Of the over 700 firms surveyed that came across all major industries, only 12% of these SMEs invested in employee training. According to SBF’s chief executive Ho Meng Kit, the reluctance is due to lower profit expectations. “SMEs are thinly-resourced. Functions are done by the same team so sparing people for training is a challenge.” Likewise, the survey showed that there is a lack of emphasis on training even among C-level executives.
The appalling figure on training investment hints the need for a mindset change among all employers, Mr. David Black said.
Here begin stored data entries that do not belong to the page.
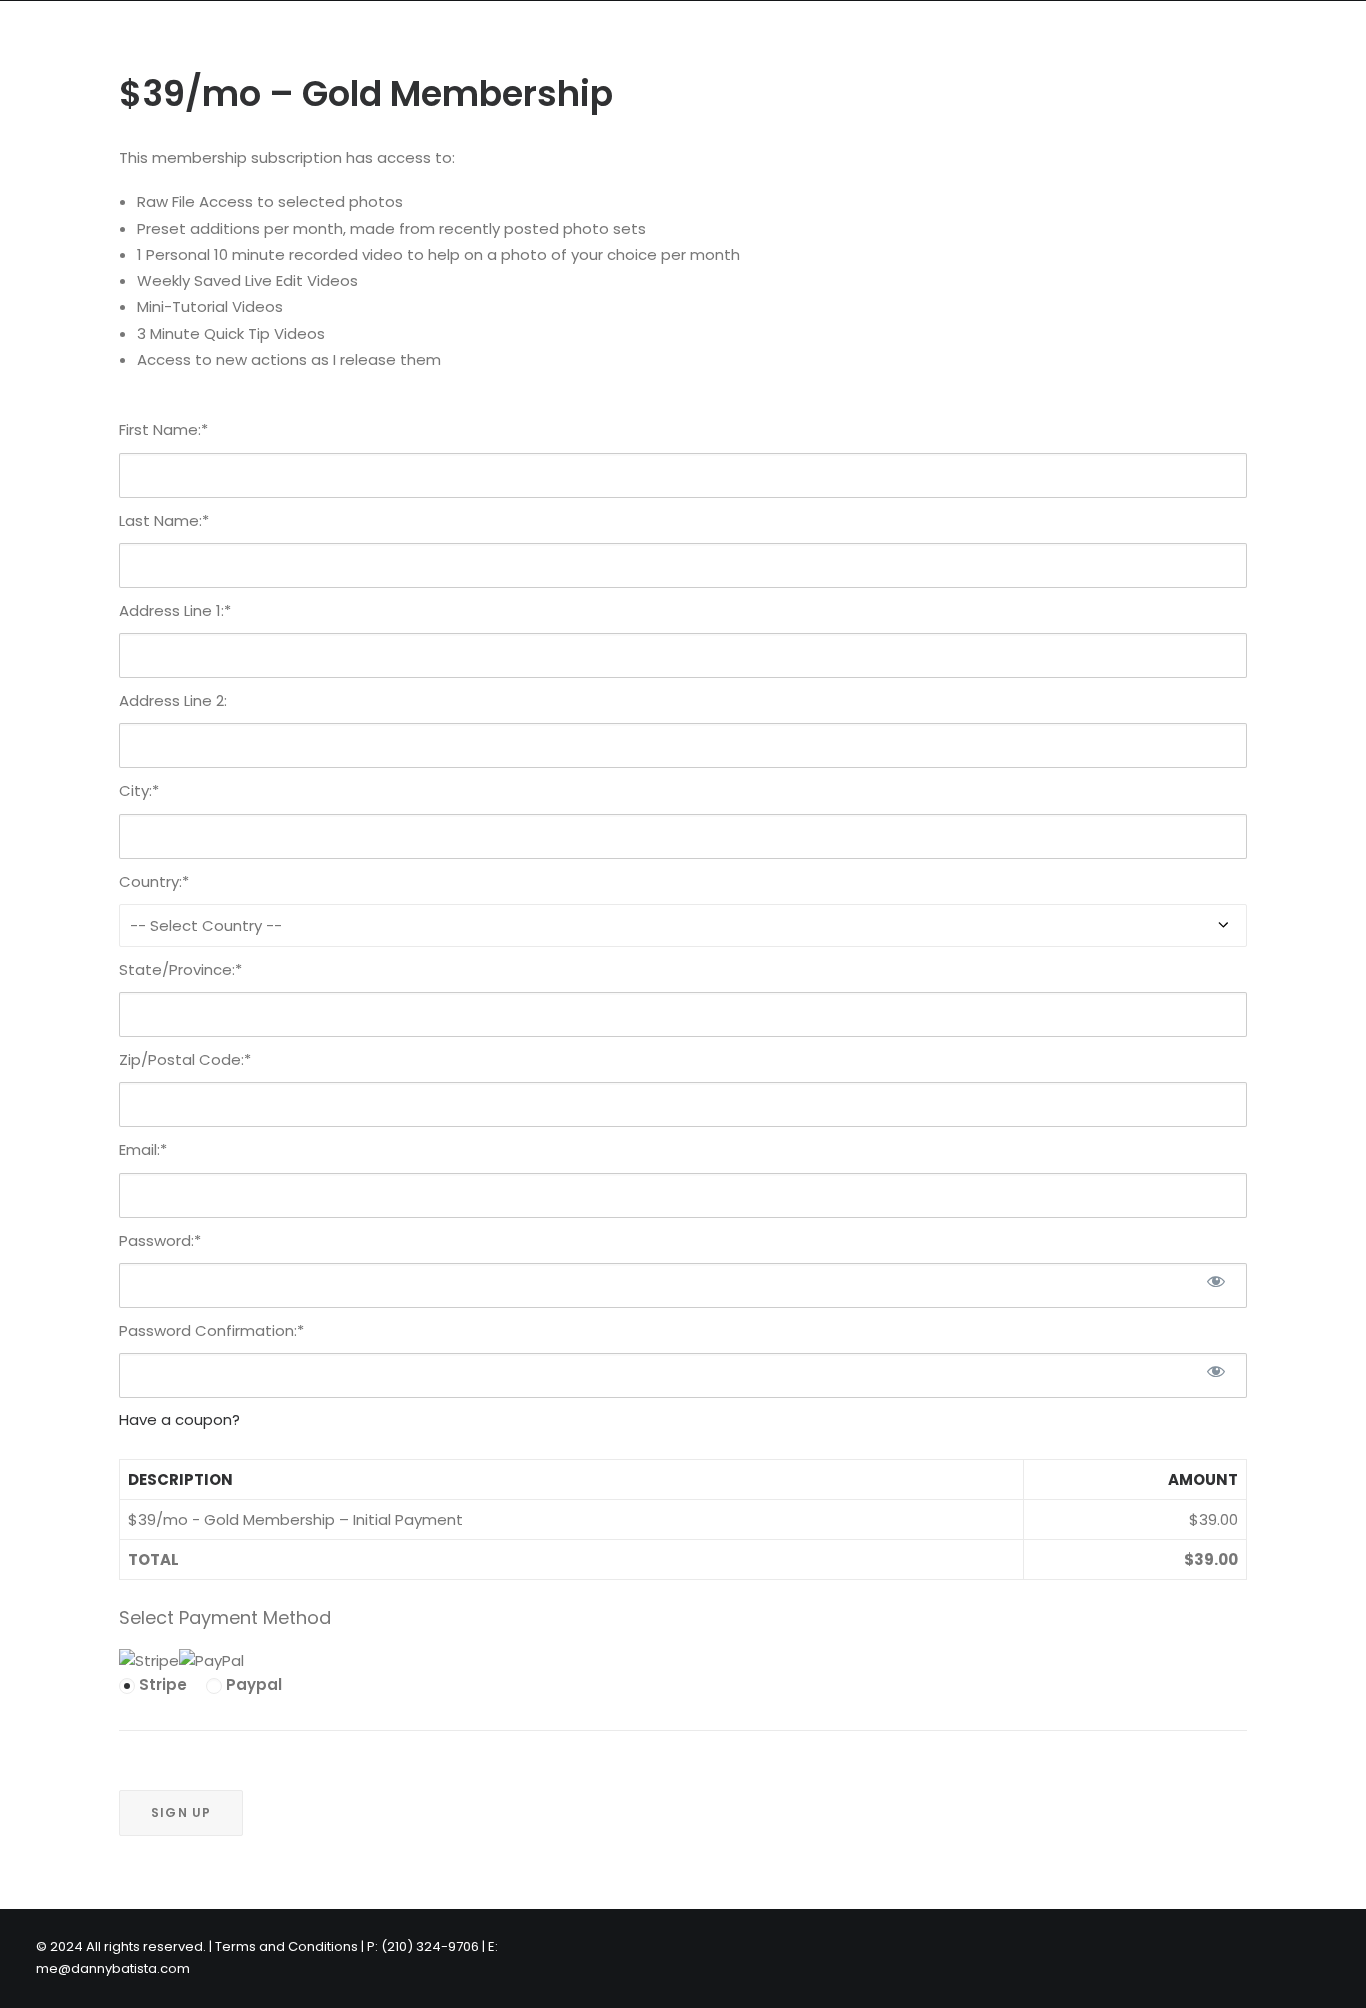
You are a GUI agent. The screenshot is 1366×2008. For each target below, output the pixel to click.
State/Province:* (180, 969)
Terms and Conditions (286, 1946)
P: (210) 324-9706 (951, 34)
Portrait (437, 34)
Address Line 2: (173, 700)
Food (228, 34)
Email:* (143, 1149)
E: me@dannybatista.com (1138, 34)
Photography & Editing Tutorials (730, 34)
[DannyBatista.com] (32, 35)
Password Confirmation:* (211, 1330)
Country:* (154, 881)
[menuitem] (134, 35)
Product (535, 34)
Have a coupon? (179, 1419)
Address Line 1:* (175, 610)
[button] (1272, 35)
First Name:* (163, 429)
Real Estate (134, 34)
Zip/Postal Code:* (185, 1059)
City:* (139, 790)
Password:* (160, 1240)
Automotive (325, 34)
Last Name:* (164, 520)
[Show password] (1216, 1281)
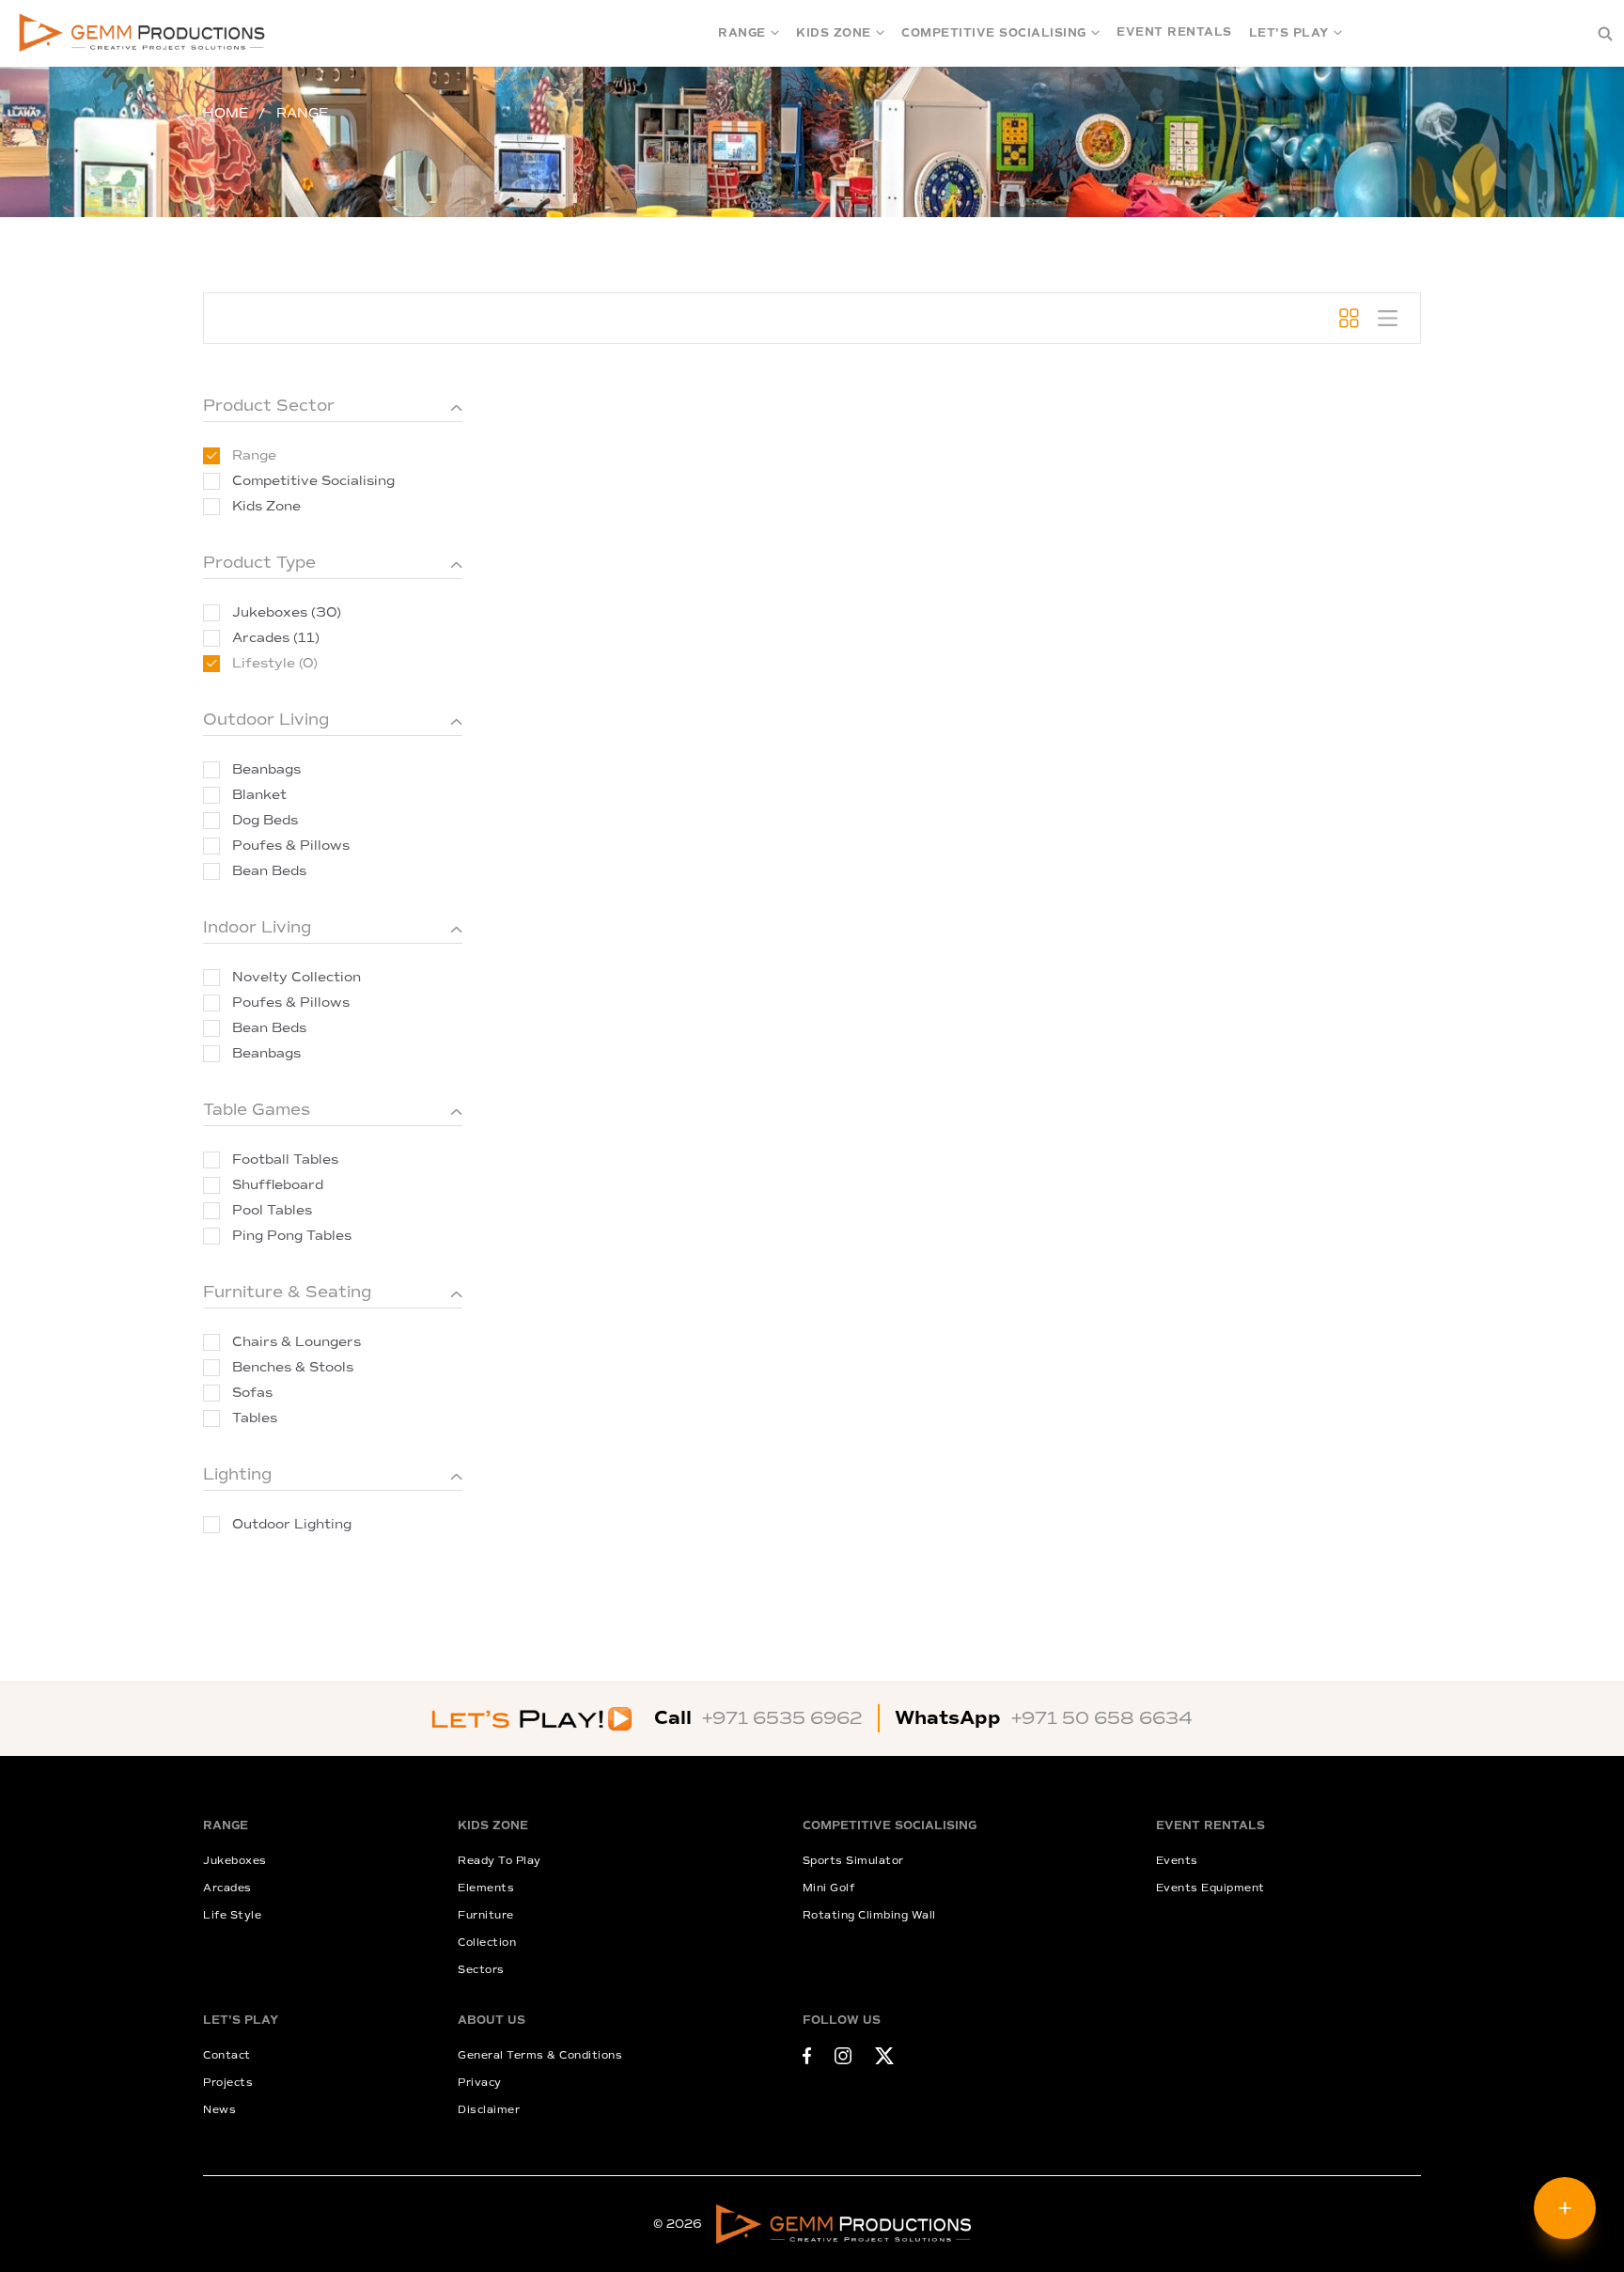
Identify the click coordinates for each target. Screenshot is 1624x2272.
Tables (254, 1418)
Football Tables (285, 1159)
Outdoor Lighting (291, 1524)
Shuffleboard (277, 1185)
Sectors (481, 1970)
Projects (228, 2082)
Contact (227, 2055)
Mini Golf (829, 1888)
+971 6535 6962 (782, 1718)
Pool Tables (272, 1210)
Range (742, 33)
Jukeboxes (235, 1861)
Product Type (259, 562)
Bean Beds (269, 871)
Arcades (227, 1888)
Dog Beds (265, 820)
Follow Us (842, 2020)
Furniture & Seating (287, 1292)
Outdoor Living (266, 719)
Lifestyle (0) (275, 663)
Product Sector (269, 405)
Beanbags (266, 769)
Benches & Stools (292, 1367)
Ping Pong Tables (291, 1236)
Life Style (232, 1915)
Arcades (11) (276, 638)
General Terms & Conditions (540, 2055)
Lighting (237, 1474)
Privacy (480, 2082)
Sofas (252, 1393)
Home (225, 113)
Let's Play (1289, 33)
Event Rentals (1174, 32)
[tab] (1349, 318)
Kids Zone (833, 33)
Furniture (486, 1915)
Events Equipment (1210, 1888)
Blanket (259, 795)
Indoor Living (257, 927)
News (219, 2110)
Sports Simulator (853, 1861)
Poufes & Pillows (291, 846)
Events (1177, 1861)
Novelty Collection (296, 977)
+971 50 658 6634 (1102, 1718)
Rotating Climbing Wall (869, 1915)
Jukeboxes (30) (286, 612)
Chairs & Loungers (296, 1342)
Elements (486, 1888)
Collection (487, 1942)
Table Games (256, 1110)
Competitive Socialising (993, 33)
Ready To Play (499, 1861)
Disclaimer (489, 2110)
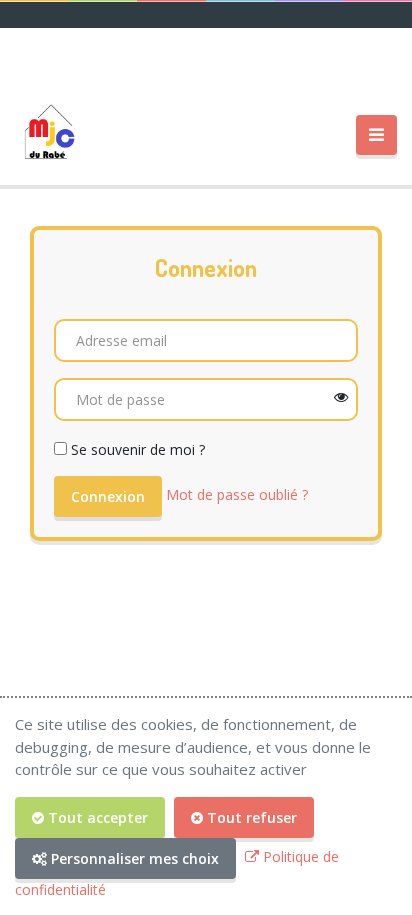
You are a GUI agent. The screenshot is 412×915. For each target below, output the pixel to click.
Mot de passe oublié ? (237, 494)
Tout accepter (96, 817)
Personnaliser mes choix (133, 858)
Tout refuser (250, 817)
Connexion (108, 496)
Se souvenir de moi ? (138, 449)
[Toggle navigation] (376, 135)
Black is the managing director of Blackbox research who also collaborated with the SBF on the survey.
“You’ve got to change the mindset that training is something that will pay off in the long term. You’ve got short-term needs that you need to deal with as well, (with) accelerated training approaches among the solutions.”
Aside from business owners’ lackadaisical attitude towards employee training, the survey revealed that the biggest concerns of these SMEs are the rising interest rates (65%) and the ongoing trade conflict between the United States and China (61%).
Replying to media men when asked if Singapore businesses had concerns about the insecurities surrounding Britain’s exit from the European Union, SBF chairman Teo SS said: “Now that Brexit is coming to the doorstep supposedly in March, there’s still no solution,” he said. “Businessmen who have investments there are concerned (about) where the country is headed.”
Other findings of the survey
Among the other concerns of Singaporean businesses include finding workers with the relevant technology expertise (41%), and retraining their employees in digital capabilities (29%).
It was also found that 63% of the businesses are hoping that the 2019 Singapore Budget will offer additional assistance in accessing new and critical technologies while 33% are looking to review their business models.
The survey also indicated that firm owners hope for a review of foreign employee quotas (53%), more support for digital adoption and transformation (49%), foreign worker levies (45%), as well as lower compliance costs and regulatory fees (42%).
Overall, business outlook continue to be neutral as virtually half of those polled anticipate the 2019 local economic climate to stay impassive.